Summary: Year C. 4th Sunday of Lent March 25th, 2001 Joshua 5: 9-12
Year C. 4th Sunday of Lent March 25th, 2001 Title: Joshua 5: 9-12
Title: “Stop, to smell the flowers”
The first Passover in Canaan was a “memorial” of the night forty years earlier when God began to deliver the slaves, and so a memorial of where they were coming from. It was also a “moment,” a momentous new beginning that opened the future and so a celebrative anticipation of where they were going. The same divine providence, once manifested by the giving of daily manna, will take a different form appropriate now to new conditions, namely, their ability to grow their own crops. God will continue to be active in their lives, but in new ways. He has not deserted his people as they leave the desert.
Once they saw past the different details, once they “crossed over,” they could see that Joshua was doing the same things Moses once did. Moses had Passover, so did Joshua. Moses led them through the sea and Joshua led them through the river. Moses removed his shoes at the divine command because the ground was holy, so did Joshua. What God did through the leadership of Moses, he did through Joshua and will do through his successors. Joshua is portrayed as a mirror image of Moses, yet without flaw or hesitation, the ideal leader who keeps Moses’ teaching in its entirety. A minor figure in the Pentateuch, he now emerges into the limelight, much as did Jesus vis-à-vis the Baptist. To his contemporaries Jesus, the Greek form of his name, would have been called “Joshua.”
The people celebrate their new status by reviving and revising old customs, even borrowing one from another culture to express their dreams for the future by remembering the experiences of the past. In celebration the past and future meet.
In verses two to eight, not in the liturgical text, during the forty years of wandering in the desert circumcision fell into neglect. It was a rite of passage practiced by most peoples in the region, including the Egyptians. The most notable group who did not practice circumcision were the Philistines, Israel’s archenemy and contender for the same land. It was a rite of passage, performed at the onset of sexual maturity symbolizing the male’s eligibility to marry, becoming a warrior and entering a new status as an adult member of the community. The Hebrews gave it even deeper significance. It was a “sign” of God’s everlasting covenant going back to Abraham. In later times it was performed on infants eight days after birth. It came to have spiritual meaning as “circumcision of the heart,” meaning an opening of one’s self to God’s love and service. The physical operation on the flesh was seen as an analogy to a spiritual cutting away that opens the heart and removes the rebellious nature that separates one from God. As such, symbolically at least, it would extend to females as well. Those closed to God- Jew or Gentile- could be called “uncircumcised” whether physically true or not. In this text Joshua has all the men circumcised as a rite expressing a new relationship with God in the new land.

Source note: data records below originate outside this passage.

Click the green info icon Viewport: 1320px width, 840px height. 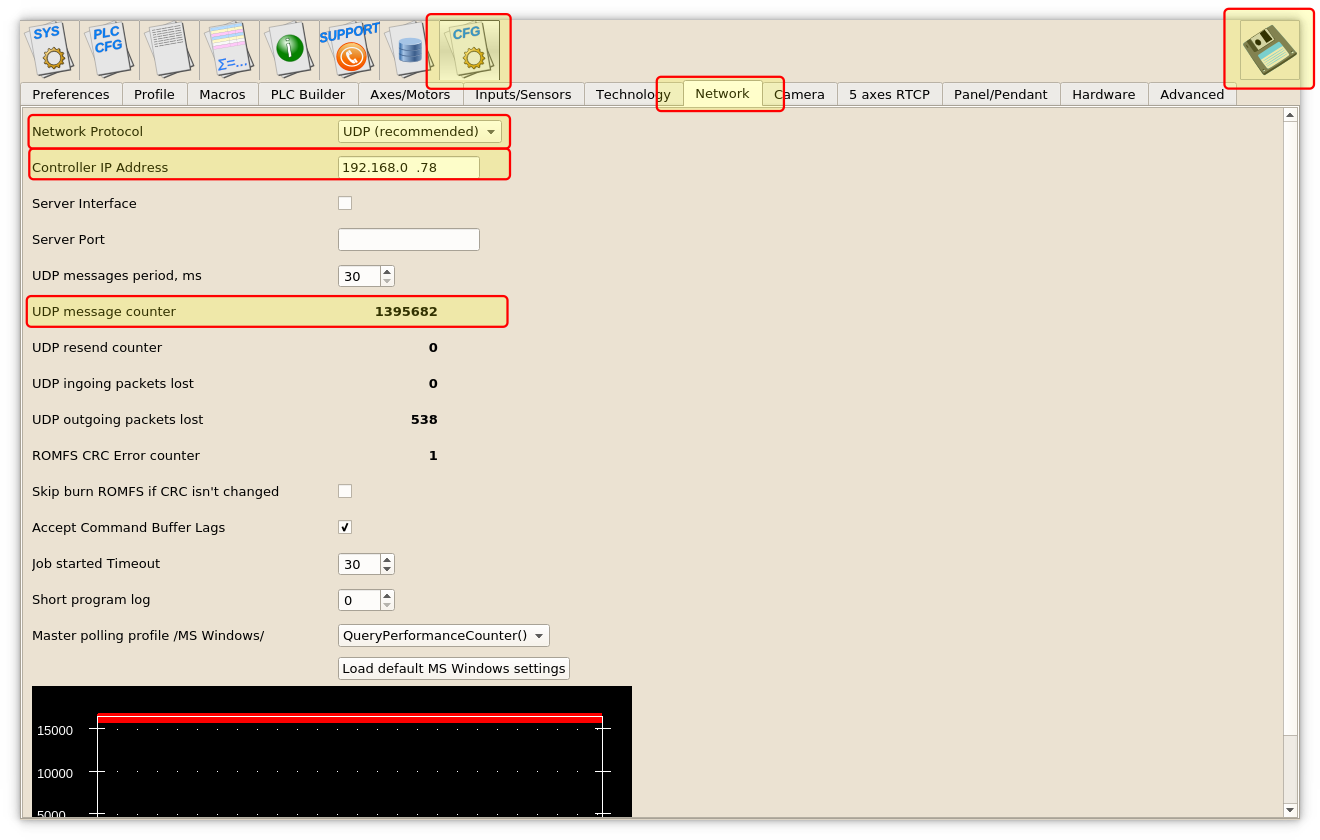(x=289, y=49)
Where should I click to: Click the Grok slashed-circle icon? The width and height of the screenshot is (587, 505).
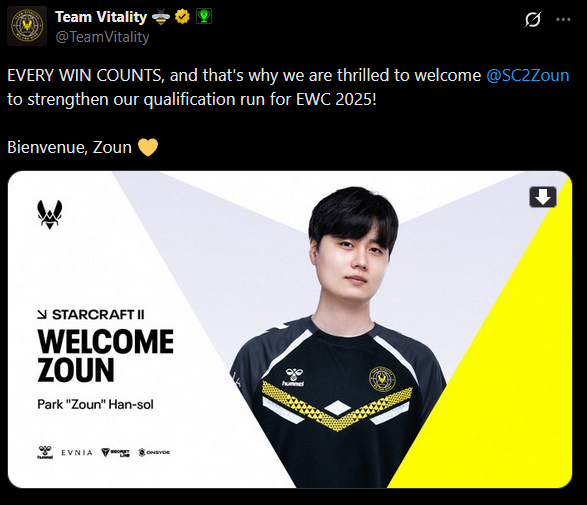[x=532, y=19]
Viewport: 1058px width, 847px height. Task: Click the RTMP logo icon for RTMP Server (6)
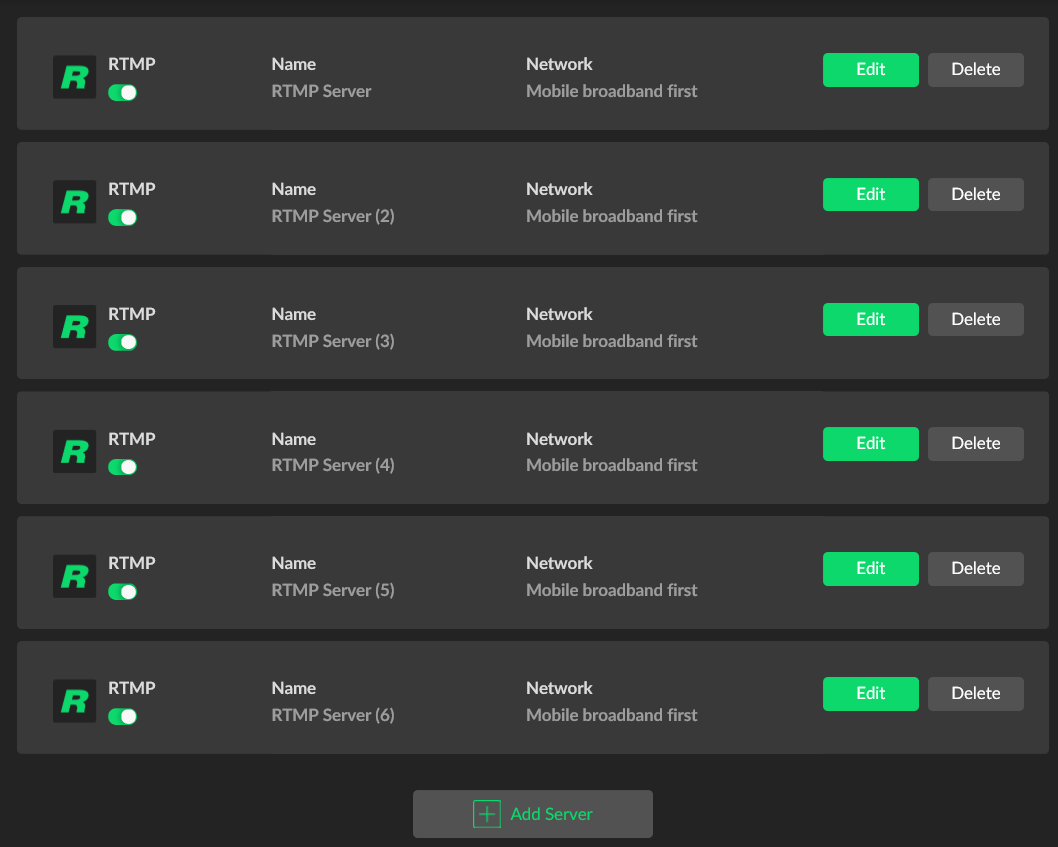[74, 701]
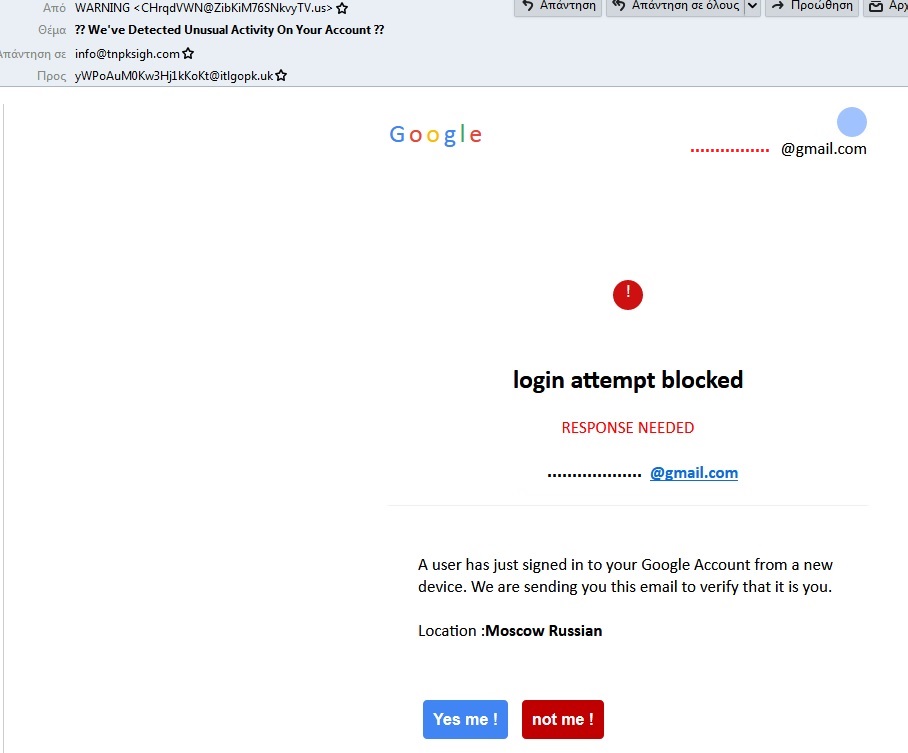Star the info@tnpksigh.com reply-to address

pos(188,54)
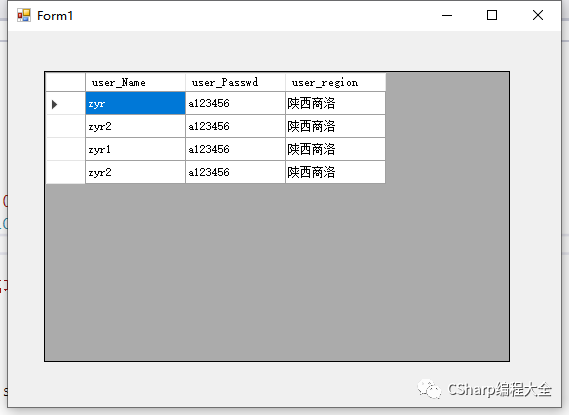Select the region cell in the zyr1 row

pyautogui.click(x=335, y=149)
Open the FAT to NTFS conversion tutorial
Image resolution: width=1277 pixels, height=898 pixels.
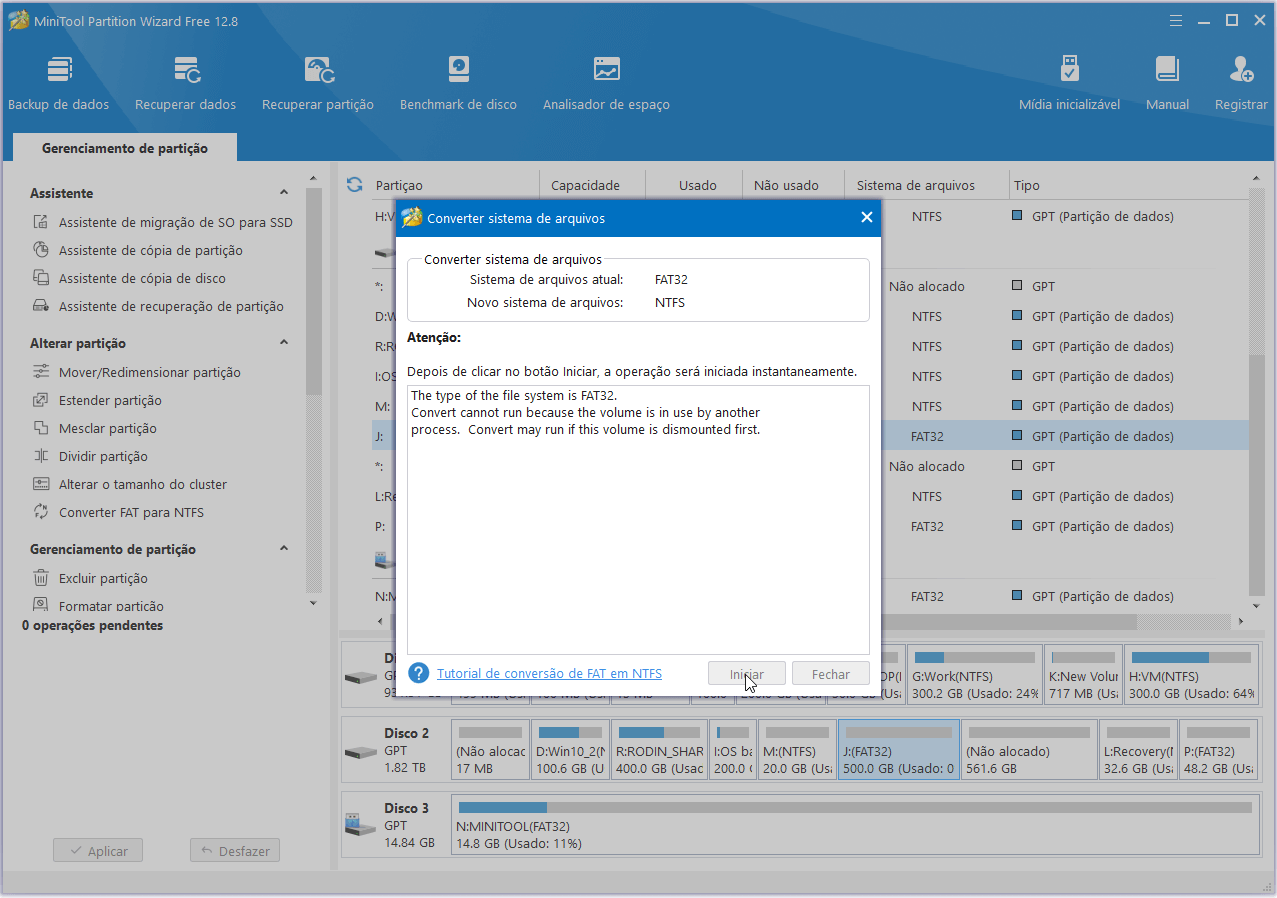tap(549, 673)
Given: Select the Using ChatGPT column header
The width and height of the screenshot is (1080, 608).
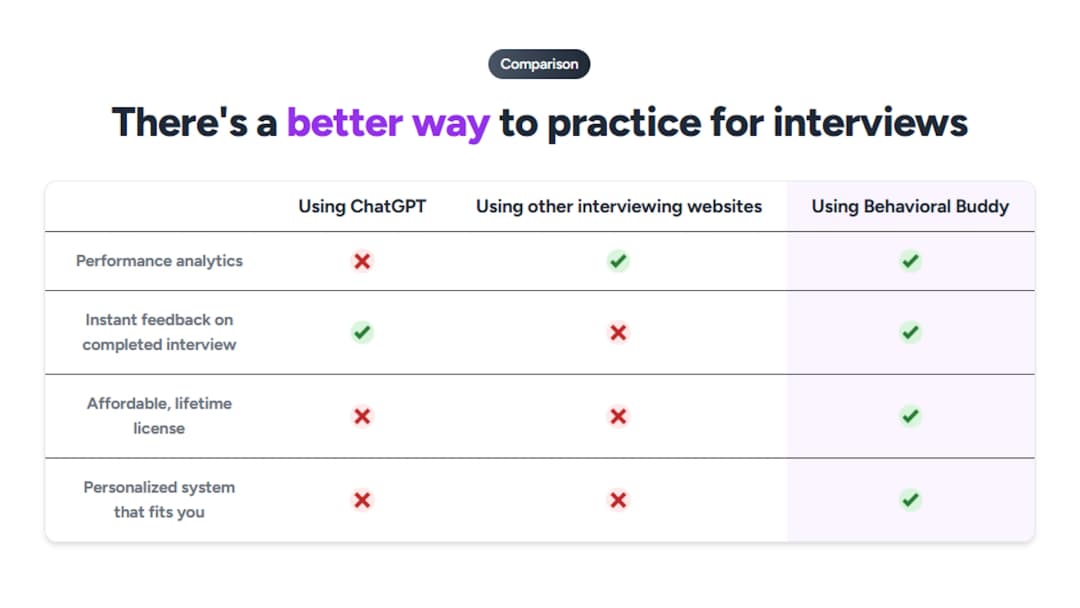Looking at the screenshot, I should tap(362, 207).
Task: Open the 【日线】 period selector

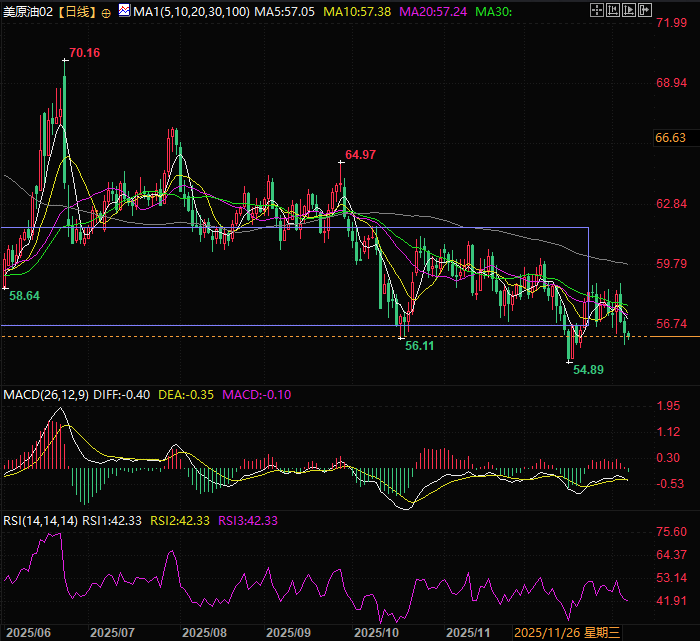Action: click(x=76, y=12)
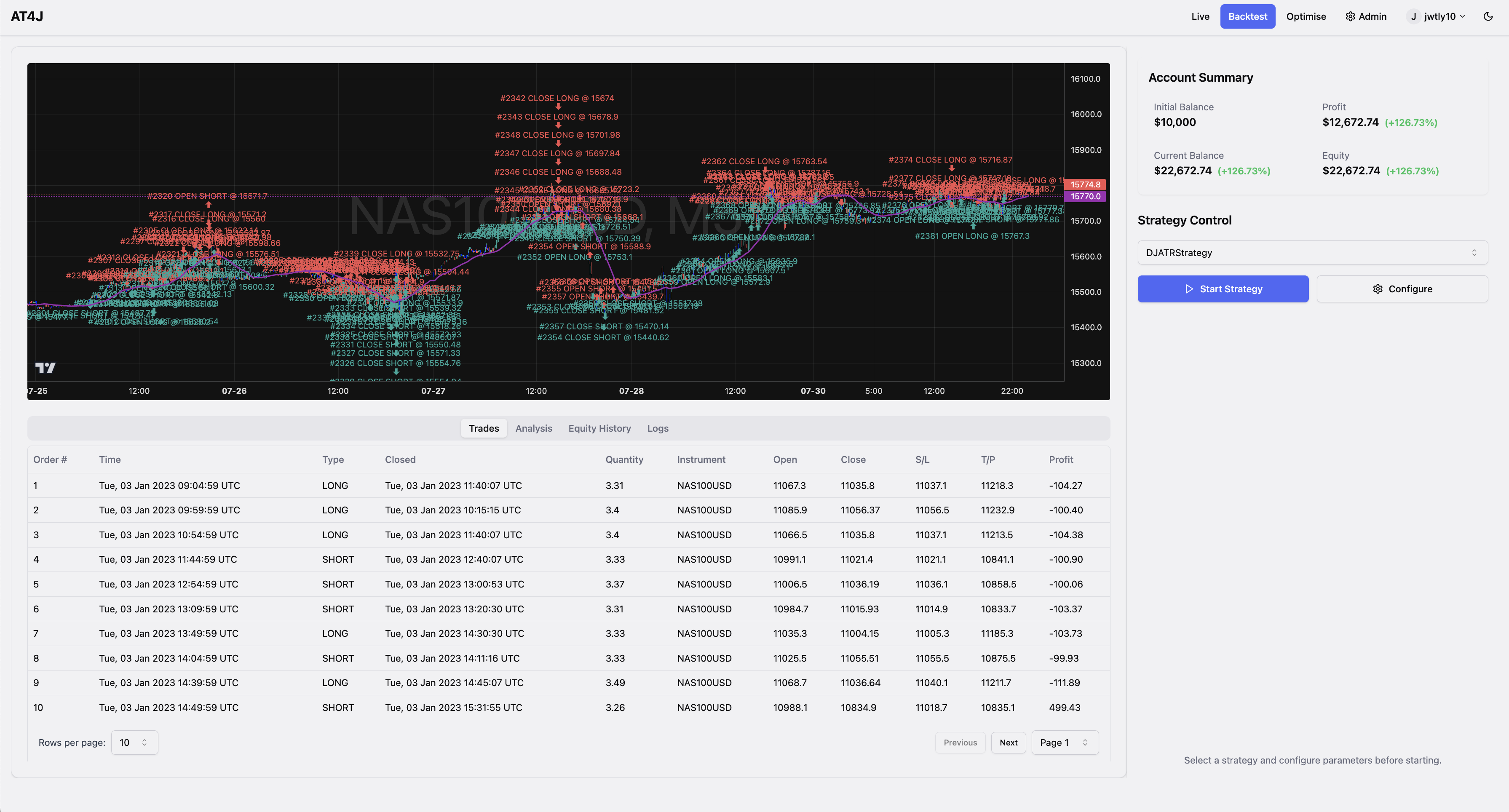The image size is (1509, 812).
Task: Click the Configure settings icon
Action: click(x=1379, y=288)
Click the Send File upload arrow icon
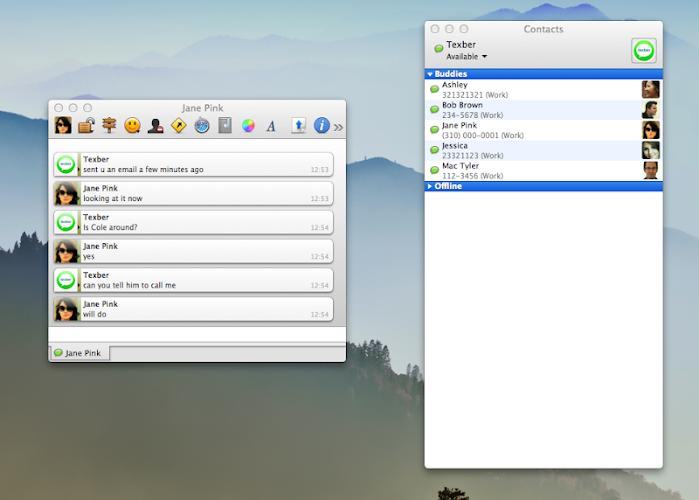 (x=298, y=126)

In verse nine, “Today I have removed the reproach of Egypt from you,” the Hebrews have crossed the Jordan and are in the Promised Land. The “reproach” refers to their slavery status while in Egypt. It may seem to refer to their being uncircumcised and now newly circumcised. However, the generation that left Egypt would have been circumcised since even the Egyptians practiced it.
In verse ten, “encamped at Gilgal,” along with Shechem, Shiloh and Bethel this was a very ancient place of worship, possibly originally a Canaanite shrine. Samuel anointed Saul as the first king here, though, historically speaking, later than this. Probably, the Ark of the Covenant was kept here at one time. Thus, it was a holy place made more holy by the fact that the Passover, last celebrated in Egypt, was celebrated for the first time in Canaan - after forty years of wandering and upon entrance into the land to begin a settled life of farming. Having crossed the river at the end of their journey, just as they crossed the sea at the beginning, they celebrate this ending by the very rite they used to begin because it also marked a new beginning- from nomad to farmer, pioneer to settler, traveler to dweller.
On the evening of the fourteenth of the month: The fourteenth would be the first day of the full moon, a beginning of the first month of the year, another beginning, Nisan. The wilderness generation becomes the new Israel.
In verse eleven, “on the day after the Passover they ate of the produce of the land,” this would be the fifteenth of Nisan. Besides the Passover celebration, and in accordance with what became a fixed tradition, the Feast of Unleavened Bread was connected to Passover. It probably was taken from the Canaanite harvest festival and given additional meaning by associating it with the Exodus tradition. Up to the time they became farmers the Hebrews would have no reason to celebrate a cereal feast of harvest. Now it would remind them of the haste of their departure from Egypt and the bitterness of their oppression.